A esse padrão, muitos estudiosos têm chamado de heteronormatividade, cuja base fundadora é a heterossexualidade compulsória (Butler, 2003a). Essa heteronormatividade se complexifica quando associada a outros marcadores sociais como raça, cor, orientação sexual, classe, idade resultando em valores sociais que assumem uma hierarquia, produzindo relações sociais de desigualdade bem como masculinidades, feminilidades, sexualidades e arranjos familiares periféricos, como se pode perceber atualmente no fenômeno das “famílias gays” (Butler 2003b).

Por heteronormatividade, entende-se:

(...) a reprodução de práticas e códigos heterossexuais, sustentada pelo casamento monogâmico, amor romântico, fidelidade conjugal, constituição de família (esquema pai-mãe-filho(a)(s)). Na esteira das implicações da aludida palavra, tem-se o heterossexismo compulsório, sendo que, por esse último termo, entende-se o imperativo inquestionado e inquestionável por parte de todos os membros da sociedade com o intuito de reforçar ou dar legitimidade às práticas heterossexuais. (CALEGARI, 2006) [2].

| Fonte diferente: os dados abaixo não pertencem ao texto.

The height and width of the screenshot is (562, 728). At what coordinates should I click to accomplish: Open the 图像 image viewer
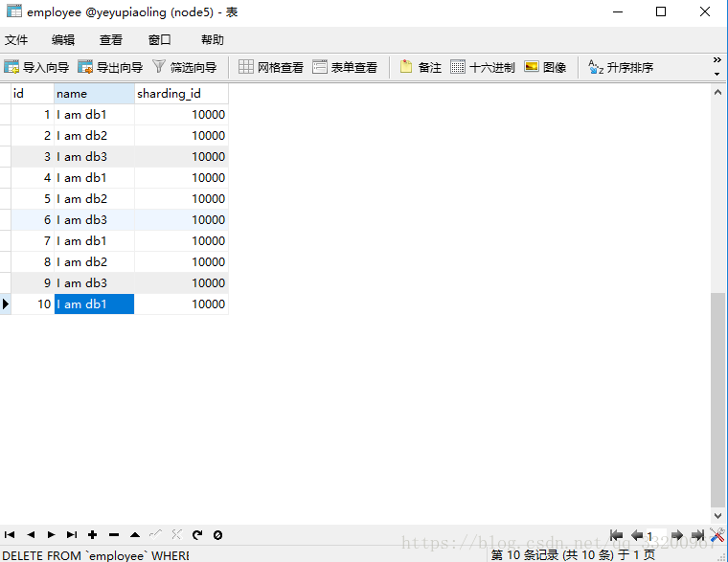pos(545,67)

Assim, compreendendo o padrão de comportamento normativo das sociedades ocidentais como um padrão heteronormativo, interessa-nos pensar de que maneira a mídia, e mais especificamente o jornalismo, contribui para a reprodução e manutenção deste padrão. Assim, o conceito de gênero pode nos ajudar a pensar a heteronormatividade:

[...] a categoria gênero é conformada por duas proposições fundamentais: "é o elemento constitutivo das relações sociais fundadas sobre as diferenças percebidas entre os sexos e o primeiro modo de dar significado às relações de poder" (Scott, 1990, p.16). Esta definição é fundada em concepções cultural e historicamente situadas, partindo de significantes disponíveis na cultura, que são apropriados e aos quais se lhes atribuem sentido. (Cf. BONETTI, 2000:170-171).

O conceito de gênero refere-se aos significados atribuídos a feminilidades e masculinidades, bem como à atribuição de valores empenhados nas mais diversas relações sociais, com potencial de criar relações de desigualdade. Estes valores estão hierarquizados socialmente na heteronormatividade.

A manutenção deste padrão normativo não se dá pela exclusão do discurso sobre a homossexualidade, e sim por torná-la excêntrica, exótica, transformando-a em um “estilo de vida” da minoria da população, reforçando a hegemonia da norma heterossexual. É um discurso discriminatório porque reforça a heteronormatividade também no momento em que leva os homossexuais a quererem aderir a normas e valores entendidos como heterossexuais, como o “casamento” e  adoção de crianças. E é justamente a hierarquização desses atributos, associados a outras marcas identitárias tais como classe e raça, que contribui para o estigma dos homossexuais.

Acredita-se que é por meio do entendimento acerca dessa hierarquização que se poderá compreender tanto os valores sociais quanto as concepções de gênero que se constituem na prática jornalística e que acabam contribuindo para a heteronormatização da nossa sociedade, sendo, portanto, fundantes das desigualdades sociais construídas historicamente.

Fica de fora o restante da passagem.